In my lectures, the relationship $\underline{\hat{e_k}} \cdot \underline{\hat{ e_j}}$ is given to be equal to $\delta_{kj}$ - how is this so?
From my understanding this is equal to $ \left( \begin{array}\\ 0\\ 0\\ 1 \end{array} \right) \cdot \left( \begin{array}\\ 0\\ 1\\ 0 \end{array} \right) $, which would give $\left( \begin{array}\\ 0\\ 0\\ 0 \end{array} \right)$; not the kroenecker delta.
For context, this is discussed whilst going over an introduction to the moment of inertia tensor.
On
The dot products is measuring angles between vectors.
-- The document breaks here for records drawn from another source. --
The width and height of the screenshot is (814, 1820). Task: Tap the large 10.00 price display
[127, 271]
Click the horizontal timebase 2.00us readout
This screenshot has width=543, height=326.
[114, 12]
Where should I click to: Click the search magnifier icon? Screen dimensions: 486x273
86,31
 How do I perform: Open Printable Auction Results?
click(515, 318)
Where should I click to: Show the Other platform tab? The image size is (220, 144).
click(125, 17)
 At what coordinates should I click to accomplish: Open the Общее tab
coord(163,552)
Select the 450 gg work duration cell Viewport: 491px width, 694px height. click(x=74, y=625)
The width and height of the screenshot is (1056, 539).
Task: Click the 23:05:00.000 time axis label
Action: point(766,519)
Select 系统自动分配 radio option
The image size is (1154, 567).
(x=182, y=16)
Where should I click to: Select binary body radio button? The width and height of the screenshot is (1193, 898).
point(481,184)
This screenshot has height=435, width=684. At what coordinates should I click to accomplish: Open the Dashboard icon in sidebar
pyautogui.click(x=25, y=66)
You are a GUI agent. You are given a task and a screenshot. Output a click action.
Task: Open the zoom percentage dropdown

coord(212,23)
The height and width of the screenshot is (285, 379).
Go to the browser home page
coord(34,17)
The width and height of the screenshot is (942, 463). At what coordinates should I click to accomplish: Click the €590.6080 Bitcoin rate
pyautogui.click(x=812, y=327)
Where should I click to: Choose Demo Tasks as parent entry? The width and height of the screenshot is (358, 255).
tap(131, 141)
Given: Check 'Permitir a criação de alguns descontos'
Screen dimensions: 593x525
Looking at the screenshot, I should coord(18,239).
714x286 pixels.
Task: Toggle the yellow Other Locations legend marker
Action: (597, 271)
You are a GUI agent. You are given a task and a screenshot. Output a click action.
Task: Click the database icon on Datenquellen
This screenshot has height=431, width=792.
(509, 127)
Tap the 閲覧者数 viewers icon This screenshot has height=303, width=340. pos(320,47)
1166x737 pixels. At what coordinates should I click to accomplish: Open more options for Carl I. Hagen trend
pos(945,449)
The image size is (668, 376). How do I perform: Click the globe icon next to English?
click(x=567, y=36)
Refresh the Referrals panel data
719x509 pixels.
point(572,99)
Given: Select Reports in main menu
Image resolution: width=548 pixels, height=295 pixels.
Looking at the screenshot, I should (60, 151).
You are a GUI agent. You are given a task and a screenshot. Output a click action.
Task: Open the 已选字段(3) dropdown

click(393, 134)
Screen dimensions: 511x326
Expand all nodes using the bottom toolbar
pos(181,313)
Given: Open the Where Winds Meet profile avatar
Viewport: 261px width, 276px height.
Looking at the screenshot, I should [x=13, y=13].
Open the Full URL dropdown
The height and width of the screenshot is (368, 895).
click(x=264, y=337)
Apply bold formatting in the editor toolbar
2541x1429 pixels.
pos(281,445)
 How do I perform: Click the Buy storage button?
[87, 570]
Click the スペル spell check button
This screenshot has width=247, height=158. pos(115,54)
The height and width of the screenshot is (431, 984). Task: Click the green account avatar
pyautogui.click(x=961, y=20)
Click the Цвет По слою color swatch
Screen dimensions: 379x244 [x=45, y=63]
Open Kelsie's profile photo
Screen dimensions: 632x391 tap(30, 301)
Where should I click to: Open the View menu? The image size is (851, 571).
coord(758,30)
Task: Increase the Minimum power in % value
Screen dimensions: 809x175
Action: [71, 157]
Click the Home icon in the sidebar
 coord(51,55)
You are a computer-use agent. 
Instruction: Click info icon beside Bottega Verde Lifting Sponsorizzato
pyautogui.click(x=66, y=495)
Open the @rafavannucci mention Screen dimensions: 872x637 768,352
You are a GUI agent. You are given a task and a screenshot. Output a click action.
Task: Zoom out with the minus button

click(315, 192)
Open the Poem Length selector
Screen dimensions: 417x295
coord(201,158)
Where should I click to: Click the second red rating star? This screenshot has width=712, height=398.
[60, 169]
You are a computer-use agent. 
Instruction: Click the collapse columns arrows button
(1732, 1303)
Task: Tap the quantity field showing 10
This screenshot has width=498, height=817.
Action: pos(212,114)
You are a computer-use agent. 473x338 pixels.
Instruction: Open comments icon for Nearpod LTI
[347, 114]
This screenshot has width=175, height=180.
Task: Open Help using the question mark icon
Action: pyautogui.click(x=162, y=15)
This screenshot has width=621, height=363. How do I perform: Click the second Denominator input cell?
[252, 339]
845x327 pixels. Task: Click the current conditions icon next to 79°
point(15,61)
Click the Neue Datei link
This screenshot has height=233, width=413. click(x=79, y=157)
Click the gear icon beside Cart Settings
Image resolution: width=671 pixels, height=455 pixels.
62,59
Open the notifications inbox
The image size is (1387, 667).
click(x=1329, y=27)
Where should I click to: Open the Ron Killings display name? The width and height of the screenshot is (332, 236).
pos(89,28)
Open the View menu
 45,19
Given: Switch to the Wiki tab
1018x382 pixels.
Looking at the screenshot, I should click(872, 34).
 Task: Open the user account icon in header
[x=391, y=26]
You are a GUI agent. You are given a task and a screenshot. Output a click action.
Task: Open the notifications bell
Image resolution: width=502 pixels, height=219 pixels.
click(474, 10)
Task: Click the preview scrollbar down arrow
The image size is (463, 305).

Especially, if $a$ and $b$ are unit vectors, then $a\cdot b=\cos\angle(a,b)$, where $\angle(a,b)$ is the angle between $a$ and $b$.
So the angle between the unit vector $e_i$ and $e_i$ is $0^\circ$ (because it's the same vector twice). Note that $\cos(0^\circ)=1$. Therefore
$$e_i\cdot e_i=\cos\angle(e_i,e_i)=\cos0^\circ=1=\delta_{ii}.$$
On the other hand, for $i\not=j$, the unit vectors $e_i$ and $e_j$ are perpendicular to each other (by definition). This means $\angle(e_i,e_j)=90^\circ$ and $\cos 90^\circ=0$. Therefore
$$e_i\cdot e_j=\cos\angle(e_i,e_j)=\cos 90^\circ=0=\delta_{ij}.$$
The dot product is a scalar, not a vector, so you are obvious wrong.
And then you seem to attach specific meanings to $k$ and $j$ when there are just used as variables in that statement.
$\underline{\hat{e_k}}$ (btw: that's an awful lot of indications it's a vector) just means the $k$'th unit vector, with that in mind try to calculate the dot product again.